To communicate, we need roots.  This is our foundation, our family, friends and community.  We need to cultivate pathways that allow children to grow, to stand tall, to blossom. We need to seek out new ideas to help us better support each other and the children we serve. 

Should We Update the Term "Complex Communication Needs"?

4/2/2021

 
For the past few years, I’ve been thinking about the term Complex Communication Needs or CCN.  In the field of AAC, we have been using this term to describe individuals who benefit from AAC.  I am concerned that the term, which does not have any validation in our literature, is not the best term to use.
 
My way of looking at this is that for persons who use AAC, the need to communicate is not complex.  The need to communicate is foundational and a right.  There is an urgency in finding ways for individuals who use AAC to express their needs, not a complexity.  By putting complex communication together, this suggests that the person who is using AAC, is using complex communication.  This pairing is also not accurate since we all use different ways to communicate and we all experience communication breakdown.  Sometimes communication is simple. Sometimes it is hard to express oneself.
 
So, it is neither communication that is complex nor is it needs that are complex.  Why then are we using the term complex?
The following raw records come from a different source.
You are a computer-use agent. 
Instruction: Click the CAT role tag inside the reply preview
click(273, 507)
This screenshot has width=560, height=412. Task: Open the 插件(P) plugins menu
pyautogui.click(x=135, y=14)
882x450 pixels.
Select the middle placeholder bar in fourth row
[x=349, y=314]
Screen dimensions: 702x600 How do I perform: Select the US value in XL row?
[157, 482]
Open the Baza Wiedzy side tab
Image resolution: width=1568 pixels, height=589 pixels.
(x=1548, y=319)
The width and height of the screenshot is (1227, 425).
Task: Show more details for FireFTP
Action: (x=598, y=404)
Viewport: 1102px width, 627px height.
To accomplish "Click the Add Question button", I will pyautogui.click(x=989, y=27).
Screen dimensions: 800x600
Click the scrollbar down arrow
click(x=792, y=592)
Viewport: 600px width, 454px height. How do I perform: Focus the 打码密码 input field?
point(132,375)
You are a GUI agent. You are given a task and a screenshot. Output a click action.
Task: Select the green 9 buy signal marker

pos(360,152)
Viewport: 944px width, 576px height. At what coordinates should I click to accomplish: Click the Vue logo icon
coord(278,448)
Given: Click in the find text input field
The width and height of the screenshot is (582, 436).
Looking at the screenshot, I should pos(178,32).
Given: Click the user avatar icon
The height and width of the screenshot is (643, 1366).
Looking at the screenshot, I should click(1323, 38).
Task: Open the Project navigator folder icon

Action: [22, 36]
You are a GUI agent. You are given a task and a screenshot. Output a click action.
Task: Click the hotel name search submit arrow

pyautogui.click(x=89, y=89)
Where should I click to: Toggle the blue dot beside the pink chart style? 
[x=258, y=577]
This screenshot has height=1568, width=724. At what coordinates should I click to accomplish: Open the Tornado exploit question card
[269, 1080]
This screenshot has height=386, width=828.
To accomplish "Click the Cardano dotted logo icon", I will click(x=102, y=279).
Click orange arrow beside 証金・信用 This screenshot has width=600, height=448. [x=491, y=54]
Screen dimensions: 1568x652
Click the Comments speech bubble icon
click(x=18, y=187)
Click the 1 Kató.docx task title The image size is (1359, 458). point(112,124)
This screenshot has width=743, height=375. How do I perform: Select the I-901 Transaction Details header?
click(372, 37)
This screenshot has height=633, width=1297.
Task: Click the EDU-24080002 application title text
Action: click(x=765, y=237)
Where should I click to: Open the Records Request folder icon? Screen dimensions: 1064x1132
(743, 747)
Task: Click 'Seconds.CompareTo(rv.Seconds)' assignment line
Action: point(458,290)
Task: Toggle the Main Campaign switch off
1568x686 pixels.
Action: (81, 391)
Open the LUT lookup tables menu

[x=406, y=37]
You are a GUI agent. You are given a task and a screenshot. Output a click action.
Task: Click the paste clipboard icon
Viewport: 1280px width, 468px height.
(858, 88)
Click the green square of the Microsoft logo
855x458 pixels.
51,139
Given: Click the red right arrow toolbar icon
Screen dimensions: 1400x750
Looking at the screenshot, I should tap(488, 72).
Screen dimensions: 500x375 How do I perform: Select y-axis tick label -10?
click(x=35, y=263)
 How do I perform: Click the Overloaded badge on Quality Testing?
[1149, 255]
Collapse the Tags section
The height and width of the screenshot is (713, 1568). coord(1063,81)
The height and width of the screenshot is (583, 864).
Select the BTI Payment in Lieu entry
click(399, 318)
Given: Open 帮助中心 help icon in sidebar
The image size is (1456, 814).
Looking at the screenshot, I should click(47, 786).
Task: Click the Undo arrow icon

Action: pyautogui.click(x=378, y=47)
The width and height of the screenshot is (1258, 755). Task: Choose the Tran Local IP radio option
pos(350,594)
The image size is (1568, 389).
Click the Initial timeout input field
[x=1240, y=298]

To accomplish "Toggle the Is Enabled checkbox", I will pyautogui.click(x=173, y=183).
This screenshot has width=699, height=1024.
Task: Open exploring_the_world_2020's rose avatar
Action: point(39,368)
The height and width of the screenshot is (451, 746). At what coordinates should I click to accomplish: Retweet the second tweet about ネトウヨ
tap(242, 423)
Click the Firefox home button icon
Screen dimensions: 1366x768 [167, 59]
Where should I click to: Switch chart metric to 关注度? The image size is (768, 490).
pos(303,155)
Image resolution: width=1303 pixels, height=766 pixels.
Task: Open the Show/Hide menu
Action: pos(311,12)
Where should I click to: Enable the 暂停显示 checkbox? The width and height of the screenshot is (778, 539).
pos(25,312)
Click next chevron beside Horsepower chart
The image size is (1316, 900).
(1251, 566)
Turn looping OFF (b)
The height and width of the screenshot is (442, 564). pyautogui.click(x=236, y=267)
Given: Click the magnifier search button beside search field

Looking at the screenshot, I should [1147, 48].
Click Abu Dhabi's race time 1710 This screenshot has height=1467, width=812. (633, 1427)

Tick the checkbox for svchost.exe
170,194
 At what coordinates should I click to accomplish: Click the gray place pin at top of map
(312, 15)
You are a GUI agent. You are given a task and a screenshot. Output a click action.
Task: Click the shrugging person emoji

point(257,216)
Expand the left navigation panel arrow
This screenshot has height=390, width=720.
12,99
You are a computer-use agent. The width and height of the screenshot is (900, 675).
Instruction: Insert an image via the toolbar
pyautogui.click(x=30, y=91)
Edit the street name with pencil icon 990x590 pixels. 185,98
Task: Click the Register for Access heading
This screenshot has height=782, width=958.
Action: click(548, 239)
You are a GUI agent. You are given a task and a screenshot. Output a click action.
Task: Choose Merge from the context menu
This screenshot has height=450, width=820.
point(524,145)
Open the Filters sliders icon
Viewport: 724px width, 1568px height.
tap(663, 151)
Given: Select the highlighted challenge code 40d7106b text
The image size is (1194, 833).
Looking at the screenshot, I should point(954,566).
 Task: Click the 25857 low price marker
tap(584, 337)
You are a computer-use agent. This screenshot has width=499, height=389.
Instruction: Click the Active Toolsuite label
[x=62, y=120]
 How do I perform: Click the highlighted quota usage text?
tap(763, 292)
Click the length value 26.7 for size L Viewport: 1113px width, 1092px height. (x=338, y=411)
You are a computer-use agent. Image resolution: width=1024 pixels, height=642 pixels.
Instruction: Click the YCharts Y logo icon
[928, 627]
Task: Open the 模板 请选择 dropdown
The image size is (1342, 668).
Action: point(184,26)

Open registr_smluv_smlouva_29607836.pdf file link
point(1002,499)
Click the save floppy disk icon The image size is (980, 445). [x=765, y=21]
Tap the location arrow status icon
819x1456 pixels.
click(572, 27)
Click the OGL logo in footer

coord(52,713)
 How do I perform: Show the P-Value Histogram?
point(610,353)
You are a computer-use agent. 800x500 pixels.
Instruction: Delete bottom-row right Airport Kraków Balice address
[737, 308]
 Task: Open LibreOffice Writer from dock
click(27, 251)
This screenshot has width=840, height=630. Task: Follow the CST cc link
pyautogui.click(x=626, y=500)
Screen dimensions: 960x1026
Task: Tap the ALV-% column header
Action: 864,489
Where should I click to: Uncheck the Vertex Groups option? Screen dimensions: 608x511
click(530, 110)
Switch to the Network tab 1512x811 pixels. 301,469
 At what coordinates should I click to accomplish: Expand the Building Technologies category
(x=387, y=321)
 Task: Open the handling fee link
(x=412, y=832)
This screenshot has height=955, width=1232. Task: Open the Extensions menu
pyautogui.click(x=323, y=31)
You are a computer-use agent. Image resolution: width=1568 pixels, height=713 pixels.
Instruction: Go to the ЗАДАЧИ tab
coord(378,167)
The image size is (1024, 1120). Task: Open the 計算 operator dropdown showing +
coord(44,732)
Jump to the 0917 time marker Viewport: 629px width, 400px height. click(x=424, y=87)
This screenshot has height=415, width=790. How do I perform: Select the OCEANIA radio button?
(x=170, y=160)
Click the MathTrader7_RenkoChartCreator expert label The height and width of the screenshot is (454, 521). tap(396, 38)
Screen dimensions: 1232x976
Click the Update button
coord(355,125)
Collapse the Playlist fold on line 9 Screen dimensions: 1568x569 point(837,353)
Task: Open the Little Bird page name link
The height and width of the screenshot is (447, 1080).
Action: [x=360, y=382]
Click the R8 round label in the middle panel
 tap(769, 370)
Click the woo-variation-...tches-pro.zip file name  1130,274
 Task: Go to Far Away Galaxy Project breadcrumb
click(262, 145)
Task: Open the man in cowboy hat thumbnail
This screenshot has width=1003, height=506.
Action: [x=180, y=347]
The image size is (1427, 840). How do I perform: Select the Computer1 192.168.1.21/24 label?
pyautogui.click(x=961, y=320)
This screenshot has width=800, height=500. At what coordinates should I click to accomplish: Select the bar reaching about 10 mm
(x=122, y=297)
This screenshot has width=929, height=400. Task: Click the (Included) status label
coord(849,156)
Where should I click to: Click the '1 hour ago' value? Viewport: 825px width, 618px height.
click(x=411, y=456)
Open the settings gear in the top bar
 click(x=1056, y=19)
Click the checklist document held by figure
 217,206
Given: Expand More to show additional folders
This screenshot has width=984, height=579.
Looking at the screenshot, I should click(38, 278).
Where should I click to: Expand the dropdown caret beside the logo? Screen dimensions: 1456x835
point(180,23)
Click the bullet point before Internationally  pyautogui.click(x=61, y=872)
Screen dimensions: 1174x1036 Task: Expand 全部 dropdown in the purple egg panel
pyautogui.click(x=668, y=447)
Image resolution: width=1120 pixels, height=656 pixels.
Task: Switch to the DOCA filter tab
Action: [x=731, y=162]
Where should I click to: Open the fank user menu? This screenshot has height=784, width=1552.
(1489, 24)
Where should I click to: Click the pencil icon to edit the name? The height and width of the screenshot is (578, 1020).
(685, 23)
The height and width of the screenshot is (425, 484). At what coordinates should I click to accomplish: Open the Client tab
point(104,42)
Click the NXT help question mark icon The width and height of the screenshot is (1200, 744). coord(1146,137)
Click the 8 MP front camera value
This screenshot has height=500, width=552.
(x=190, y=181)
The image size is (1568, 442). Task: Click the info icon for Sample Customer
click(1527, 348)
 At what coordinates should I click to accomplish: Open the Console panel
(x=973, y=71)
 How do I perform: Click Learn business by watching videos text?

I suspect the word complex was used to describe either an individual’s access mode or that the AAC systems, the hardware and software, the strategies, can seem complex or difficult to learn and use.
 
Another challenge with using the word complex is that I think this sets up the field of AAC in the wrong light.  Using AAC may be perceived as complex to learn for both the AAC user and other stakeholders.  There may be other perceived complexities such as the upkeep to the hardware and software, positioning, choosing the best vocabulary for the individual, etc.  Those of us in the field take on these “complexities” with determination. I don’t perceive them as complexities.  This is a part of what we do to support AAC users.  This is what we do when we feature match.  This is what we do when we work with individuals and their families to find the AAC “best fit” for who that person is, where they live, who they interact with and their future goals.
 
Let’s look at an SLP who is required to differentially diagnose Velopharyngeal Incompetence, Velopharyngeal Insufficiency or Velopharyngeal Mislearning in the context of speech challenges.  The knowledge, the assessment and differential diagnosis is complex. Acquiring intervention strategies to treat these disorders takes time and experience. What might work with one individual may not work for another.  We don’t call the knowledge and skills to treat these disorders complex.  Nor do we say that these individuals have CCN.
 
What about SLPs in our graduate programs or just starting out?  Hearing the term CCN can feel overwhelming.  A new SLP may feel they don’t yet have the knowledge or skills to address individuals who have CCN and may defer or decline to work with them. The term complex may give pause to our graduate students who already feel overwhelmed during their graduate studies.
 
What about AAC users themselves?  How do they feel about the term CCN?  Does it describe their communication needs? What does the term complex mean to them?
 
Lyle Lloyd posted a useful narrative to SIG 12 on ASHA several years ago. He stated that the term CCN has been used by ISAAC for its official papers though ISAAC maintains using CCN is not required for their research and professional publications.  In the past, there have been other terms used such as Person Who Uses AAC (PWUAAC), Aided Communicators and Non-speaking Persons.  More recently, the term AAC User was mentioned on SIG 12.
 
Since writing out “a person who uses Augmentative Alternative Communication” is incredibly wordy, it makes sense to find an acronym that is universally agreed on.  Let’s brainstorm and discuss what might be a better term.  I think it is helpful in our literature to understand there are individuals who benefit from AAC, who have a need to use AAC for their communication.  Why not just use this then – individuals with AACN?  Let’s continue the discussion.